The Transportation Permit Efficiency and Accountability Committee (TPEAC) helped to frame and develop a model approach for more effective environmental decision-making on a watershed scale. Many efforts are underway across the state to realize the benefits of integrating watershed, landscape, and jurisdictional planning with project-based permitting, mitigation, and environmental decision-making. Innovation, creativity, and multi-stakeholder collaboration are occurring at all levels. Transportation project teams are working with resource and regulatory agency staff to align natural and cultural resource protection with transportation project review and permitting.

TPEAC and its subcommittees have approached the concept of integrated and aligning planning and permitting from many different directions, and at many different levels. The Planning Subcommittee, Watershed-Based Mitigation Subcommittee, and Local Government Task Force are among the key groups that worked to advance this overall approach. For this reason, as well the fact that there are many broad and diverse stakeholders, issues, and next step opportunities (spanning from early planning on through project permitting and decision-making), the task of defining discrete next steps for this TPEAC approach area is not simple.

TPEAC believes the Governor's Office of Regulatory Assistance (ORA) and the Governor’s Regulatory Improvement Program are uniquely positioned to offer continuing leadership and the attention necessary to further advance integration of planning and decision-making on watershed, landscape, and jurisdictional scales. TPEAC also recognizes that in Washington State, no entity or authority has sole responsibility for integrating and aligning all planning, design, and decision-making.  Likewise, no entity has sole responsibility for sustaining a healthy environment.  This is evidenced by the array of different planning processes occurring in Washington's watersheds (see Table 1 below).  Collective and individual agency efforts on several fronts are suggested.

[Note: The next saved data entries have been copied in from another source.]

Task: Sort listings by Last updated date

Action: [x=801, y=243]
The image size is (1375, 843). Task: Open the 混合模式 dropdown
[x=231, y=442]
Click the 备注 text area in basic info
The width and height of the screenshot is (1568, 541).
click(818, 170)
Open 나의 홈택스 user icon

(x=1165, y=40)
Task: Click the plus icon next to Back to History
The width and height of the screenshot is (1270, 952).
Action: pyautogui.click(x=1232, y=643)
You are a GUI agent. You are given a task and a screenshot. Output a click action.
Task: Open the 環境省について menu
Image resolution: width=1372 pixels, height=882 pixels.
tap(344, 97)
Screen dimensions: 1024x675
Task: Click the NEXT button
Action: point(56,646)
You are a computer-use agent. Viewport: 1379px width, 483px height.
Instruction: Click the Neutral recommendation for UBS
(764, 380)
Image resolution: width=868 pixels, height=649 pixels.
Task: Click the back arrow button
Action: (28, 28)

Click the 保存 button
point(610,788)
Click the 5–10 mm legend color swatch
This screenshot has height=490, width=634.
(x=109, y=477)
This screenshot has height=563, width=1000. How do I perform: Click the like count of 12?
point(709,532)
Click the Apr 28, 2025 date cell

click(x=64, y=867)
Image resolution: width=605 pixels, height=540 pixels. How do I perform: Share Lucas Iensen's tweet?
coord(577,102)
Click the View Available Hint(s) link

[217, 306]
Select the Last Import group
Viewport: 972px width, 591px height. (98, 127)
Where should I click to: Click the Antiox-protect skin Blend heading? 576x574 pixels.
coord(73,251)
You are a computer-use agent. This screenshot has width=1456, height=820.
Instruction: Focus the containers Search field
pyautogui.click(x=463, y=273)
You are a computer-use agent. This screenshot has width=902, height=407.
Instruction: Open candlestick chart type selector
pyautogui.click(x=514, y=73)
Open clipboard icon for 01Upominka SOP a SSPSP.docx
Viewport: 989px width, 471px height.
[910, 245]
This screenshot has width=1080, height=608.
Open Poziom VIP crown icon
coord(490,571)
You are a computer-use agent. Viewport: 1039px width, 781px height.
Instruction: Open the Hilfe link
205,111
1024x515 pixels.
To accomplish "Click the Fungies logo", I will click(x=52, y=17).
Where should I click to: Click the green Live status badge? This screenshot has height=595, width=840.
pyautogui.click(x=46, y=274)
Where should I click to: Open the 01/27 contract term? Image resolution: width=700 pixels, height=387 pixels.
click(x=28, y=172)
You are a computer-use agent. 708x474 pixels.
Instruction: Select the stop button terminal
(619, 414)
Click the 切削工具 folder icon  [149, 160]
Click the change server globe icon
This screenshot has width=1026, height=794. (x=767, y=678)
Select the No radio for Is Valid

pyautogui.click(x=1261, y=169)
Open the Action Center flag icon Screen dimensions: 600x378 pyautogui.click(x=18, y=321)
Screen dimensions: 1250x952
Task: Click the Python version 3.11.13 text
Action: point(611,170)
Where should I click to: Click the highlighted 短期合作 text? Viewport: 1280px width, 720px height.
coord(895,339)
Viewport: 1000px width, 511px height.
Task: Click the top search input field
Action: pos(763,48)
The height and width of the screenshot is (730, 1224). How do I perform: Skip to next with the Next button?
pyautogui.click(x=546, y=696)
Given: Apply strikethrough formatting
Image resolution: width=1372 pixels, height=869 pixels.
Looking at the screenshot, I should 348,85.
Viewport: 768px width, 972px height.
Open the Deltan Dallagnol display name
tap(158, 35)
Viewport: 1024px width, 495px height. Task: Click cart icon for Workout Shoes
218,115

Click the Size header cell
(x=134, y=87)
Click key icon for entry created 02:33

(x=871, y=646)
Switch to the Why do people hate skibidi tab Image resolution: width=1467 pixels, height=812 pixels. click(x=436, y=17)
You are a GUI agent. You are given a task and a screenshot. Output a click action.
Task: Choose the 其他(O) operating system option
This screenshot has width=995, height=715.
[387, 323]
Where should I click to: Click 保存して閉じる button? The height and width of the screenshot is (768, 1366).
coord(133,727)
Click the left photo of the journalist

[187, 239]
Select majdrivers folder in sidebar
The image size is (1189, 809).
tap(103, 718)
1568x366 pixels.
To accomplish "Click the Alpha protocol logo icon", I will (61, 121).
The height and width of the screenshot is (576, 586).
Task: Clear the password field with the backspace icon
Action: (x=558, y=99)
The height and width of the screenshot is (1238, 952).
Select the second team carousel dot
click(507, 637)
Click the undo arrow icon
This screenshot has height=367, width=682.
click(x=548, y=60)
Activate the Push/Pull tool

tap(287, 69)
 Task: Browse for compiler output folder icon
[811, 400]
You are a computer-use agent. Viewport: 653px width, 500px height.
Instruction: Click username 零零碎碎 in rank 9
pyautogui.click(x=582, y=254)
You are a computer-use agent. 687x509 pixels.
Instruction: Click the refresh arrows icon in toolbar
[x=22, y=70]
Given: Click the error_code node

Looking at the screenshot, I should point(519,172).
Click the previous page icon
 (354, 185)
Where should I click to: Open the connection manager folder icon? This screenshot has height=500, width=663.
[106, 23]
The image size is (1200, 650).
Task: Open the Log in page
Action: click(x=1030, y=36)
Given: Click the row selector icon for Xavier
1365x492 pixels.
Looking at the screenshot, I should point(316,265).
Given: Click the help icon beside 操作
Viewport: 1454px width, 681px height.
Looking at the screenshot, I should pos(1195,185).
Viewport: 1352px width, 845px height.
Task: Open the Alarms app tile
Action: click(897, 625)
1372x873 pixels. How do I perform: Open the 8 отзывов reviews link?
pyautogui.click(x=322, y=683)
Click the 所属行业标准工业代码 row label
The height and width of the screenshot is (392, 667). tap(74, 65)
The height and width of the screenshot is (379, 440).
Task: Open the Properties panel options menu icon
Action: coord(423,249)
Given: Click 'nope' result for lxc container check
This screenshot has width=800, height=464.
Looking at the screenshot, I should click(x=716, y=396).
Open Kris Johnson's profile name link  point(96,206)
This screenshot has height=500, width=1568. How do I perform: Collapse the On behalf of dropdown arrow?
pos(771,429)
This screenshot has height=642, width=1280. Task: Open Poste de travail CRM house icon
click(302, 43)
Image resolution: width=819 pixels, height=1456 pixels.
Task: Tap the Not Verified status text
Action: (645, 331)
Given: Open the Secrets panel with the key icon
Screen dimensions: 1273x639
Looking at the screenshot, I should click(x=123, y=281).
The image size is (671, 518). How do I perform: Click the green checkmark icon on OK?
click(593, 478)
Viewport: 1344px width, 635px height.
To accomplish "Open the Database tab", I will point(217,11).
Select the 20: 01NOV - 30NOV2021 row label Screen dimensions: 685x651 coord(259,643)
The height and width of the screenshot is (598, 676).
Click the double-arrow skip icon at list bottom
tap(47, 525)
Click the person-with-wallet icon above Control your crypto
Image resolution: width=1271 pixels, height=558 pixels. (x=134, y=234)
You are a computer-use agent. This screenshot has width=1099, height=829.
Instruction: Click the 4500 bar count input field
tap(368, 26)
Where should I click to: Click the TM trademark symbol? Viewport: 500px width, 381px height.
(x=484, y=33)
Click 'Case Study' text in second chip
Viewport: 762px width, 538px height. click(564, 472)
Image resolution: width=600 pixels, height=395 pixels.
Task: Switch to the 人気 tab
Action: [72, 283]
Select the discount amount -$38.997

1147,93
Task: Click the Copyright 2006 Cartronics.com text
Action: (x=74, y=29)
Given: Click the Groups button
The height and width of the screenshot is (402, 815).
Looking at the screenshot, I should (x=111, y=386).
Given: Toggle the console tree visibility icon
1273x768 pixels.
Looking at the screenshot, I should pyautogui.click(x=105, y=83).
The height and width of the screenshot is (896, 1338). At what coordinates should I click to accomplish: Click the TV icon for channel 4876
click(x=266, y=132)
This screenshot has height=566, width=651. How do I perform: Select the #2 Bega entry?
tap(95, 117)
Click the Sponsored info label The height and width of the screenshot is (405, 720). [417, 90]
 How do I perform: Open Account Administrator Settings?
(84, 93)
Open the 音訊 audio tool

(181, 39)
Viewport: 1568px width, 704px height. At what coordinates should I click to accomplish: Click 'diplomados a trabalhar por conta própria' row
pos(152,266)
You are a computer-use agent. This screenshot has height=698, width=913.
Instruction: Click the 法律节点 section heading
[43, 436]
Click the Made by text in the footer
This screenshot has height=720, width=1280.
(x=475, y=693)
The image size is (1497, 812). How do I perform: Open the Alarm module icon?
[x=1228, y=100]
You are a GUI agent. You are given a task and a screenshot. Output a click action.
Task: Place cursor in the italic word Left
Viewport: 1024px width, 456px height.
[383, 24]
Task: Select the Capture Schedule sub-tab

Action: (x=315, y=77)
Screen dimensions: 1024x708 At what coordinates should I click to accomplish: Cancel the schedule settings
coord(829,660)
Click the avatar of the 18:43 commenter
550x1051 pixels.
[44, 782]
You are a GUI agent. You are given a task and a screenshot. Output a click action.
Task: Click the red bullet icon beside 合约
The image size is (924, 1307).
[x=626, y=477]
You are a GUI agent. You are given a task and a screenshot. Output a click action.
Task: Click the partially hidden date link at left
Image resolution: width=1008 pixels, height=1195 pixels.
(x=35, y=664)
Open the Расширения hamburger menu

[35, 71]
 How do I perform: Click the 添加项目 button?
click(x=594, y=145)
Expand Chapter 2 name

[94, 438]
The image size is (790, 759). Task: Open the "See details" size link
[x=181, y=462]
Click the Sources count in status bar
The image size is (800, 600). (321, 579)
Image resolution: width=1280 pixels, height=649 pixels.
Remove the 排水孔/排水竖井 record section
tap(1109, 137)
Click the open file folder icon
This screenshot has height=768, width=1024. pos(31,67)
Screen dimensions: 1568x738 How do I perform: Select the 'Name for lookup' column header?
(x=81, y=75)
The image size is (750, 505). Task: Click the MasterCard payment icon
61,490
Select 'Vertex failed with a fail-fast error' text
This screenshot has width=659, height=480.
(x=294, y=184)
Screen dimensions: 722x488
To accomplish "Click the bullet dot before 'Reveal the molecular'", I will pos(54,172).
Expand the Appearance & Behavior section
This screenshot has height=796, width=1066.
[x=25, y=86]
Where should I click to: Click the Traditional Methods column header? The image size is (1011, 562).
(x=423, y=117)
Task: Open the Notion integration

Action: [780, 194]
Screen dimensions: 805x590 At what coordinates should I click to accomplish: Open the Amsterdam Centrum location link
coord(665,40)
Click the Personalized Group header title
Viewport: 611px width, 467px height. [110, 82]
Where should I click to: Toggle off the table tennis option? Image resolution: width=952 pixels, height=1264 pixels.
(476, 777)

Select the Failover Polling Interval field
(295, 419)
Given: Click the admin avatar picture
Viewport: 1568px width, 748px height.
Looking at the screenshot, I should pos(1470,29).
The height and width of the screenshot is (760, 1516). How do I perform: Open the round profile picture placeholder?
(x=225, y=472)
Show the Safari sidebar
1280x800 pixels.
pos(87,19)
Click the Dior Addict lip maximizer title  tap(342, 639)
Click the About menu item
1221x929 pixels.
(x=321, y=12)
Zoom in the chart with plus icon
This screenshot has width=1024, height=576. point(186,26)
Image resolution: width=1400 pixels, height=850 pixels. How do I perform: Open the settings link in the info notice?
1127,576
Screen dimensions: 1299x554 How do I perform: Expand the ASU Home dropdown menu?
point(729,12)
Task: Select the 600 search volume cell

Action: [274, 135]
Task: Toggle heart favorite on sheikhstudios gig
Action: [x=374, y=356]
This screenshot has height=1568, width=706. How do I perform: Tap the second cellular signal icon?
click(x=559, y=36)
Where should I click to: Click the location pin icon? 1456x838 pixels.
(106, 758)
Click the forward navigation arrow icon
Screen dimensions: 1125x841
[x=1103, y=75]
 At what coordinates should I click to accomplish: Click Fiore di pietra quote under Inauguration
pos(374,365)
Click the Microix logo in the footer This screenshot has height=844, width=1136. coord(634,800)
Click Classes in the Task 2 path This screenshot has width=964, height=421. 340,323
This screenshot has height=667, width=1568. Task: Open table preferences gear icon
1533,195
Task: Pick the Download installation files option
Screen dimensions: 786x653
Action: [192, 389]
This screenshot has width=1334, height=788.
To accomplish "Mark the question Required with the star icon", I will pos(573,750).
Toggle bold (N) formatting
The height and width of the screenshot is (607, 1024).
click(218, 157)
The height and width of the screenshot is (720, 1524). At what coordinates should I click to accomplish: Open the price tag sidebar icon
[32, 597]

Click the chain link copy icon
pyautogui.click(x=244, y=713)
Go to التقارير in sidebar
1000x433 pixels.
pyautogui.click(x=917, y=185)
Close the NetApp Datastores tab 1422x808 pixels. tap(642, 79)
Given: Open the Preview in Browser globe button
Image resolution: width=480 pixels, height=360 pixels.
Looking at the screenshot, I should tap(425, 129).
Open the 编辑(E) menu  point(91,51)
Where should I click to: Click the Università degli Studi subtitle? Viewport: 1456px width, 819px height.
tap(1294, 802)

TPEAC therefore offers the following for further consideration:

  • Continue to Refine and Advance Efforts Stemming from the TPEAC Experience:

    Examples include:

  • Important Near-Term Next Steps to Pursue:
  • ORA can offer a significant point of leadership to facilitate and focus the energy necessary to continue to advance more coherent, integrated, and effective approaches to planning, design, and decision-making. ORA should consider:
    • Continuing to identify and promote best practices and spotlight success stories (e.g., early interaction between project managers and permitting staff to identify, avoid, and minimize impacts, use of local plans and local knowledge to identify potential mitigation solutions, etc.);
    • Convening and developing common understanding to assist multi-agency efforts; and
    • Improving coordination and communication among key groups.
  • The Washington State Department of Transportation (WSDOT) should continue to work with WSDOT transportation planners, metropolitan and regional planning entities to use information developed in TPEAC as they begin to implement SAFETEA-LU requirements.
  • WSDOT and the resource agencies should revise the Signatory Agency Committee to be compliant with SAFETEA-LU 6002 and incorporate opportunities to planning linkages in this interagency process.
  • WSDOT should clarify how to identify environmental issues in transportation plans (per TPEAC's Planning Subcommittee Draft Report), and add guidance to planning and environmental procedures manual.
  • Unfinished Business (i.e., Areas for Further Consideration):
  • The Planning Subcommittee Draft report suggests five possible actions, as well as dozens more issues that they were not able to analyze in sufficient detail to make final recommendations. This report is a valuable resource for future individual agency and collaborative efforts. A few example recommendations include:

  • Develop statewide or regional environmental plans;
  • Involve resource agencies in land use and transportation planning.
  • Consider SEPA non-project analysis for planning level
  • Improve analysis of cumulative effects – what level of detail or methods might work at a planning level or regional level?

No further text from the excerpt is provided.